# What to produce:
When a line of the entries contains the word "logo", report that line.

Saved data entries
*** Block opens ***
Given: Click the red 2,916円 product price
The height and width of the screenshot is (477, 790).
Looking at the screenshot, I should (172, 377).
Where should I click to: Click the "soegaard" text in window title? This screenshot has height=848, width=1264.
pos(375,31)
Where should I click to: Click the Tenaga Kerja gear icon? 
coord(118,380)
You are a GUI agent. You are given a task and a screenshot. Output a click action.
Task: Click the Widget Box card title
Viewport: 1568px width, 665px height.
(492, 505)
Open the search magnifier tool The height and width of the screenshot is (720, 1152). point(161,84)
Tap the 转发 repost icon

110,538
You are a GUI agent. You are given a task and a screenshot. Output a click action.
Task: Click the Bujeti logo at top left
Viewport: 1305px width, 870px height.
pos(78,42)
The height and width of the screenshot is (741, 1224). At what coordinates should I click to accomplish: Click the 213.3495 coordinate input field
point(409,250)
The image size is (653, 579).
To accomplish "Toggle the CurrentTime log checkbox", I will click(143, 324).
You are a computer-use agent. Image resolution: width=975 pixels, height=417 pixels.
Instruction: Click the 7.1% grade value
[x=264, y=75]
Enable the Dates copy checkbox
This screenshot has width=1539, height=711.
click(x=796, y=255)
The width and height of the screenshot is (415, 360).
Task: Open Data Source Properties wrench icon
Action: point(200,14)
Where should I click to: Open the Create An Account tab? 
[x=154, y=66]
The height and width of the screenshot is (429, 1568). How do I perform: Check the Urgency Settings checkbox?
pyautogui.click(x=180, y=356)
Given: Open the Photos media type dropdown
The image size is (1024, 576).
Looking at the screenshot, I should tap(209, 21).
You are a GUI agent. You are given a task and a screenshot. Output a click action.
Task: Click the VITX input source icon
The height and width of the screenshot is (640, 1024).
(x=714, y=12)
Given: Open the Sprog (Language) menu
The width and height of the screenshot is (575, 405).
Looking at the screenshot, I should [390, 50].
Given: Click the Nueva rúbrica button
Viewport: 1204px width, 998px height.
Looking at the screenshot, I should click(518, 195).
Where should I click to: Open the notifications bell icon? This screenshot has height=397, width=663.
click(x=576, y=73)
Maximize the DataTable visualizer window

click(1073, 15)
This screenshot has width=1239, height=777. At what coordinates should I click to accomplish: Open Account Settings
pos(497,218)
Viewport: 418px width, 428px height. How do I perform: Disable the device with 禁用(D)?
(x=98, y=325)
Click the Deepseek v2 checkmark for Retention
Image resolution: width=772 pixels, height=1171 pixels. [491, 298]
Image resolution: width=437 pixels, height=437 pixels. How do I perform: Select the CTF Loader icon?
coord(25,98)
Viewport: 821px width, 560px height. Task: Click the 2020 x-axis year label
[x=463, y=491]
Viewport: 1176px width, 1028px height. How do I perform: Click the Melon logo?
*** Block closes ***
# Exercise response:
Task: Click the Bujeti logo at top left
Viewport: 1176px width, 1028px height. How do I perform: Click the Melon logo?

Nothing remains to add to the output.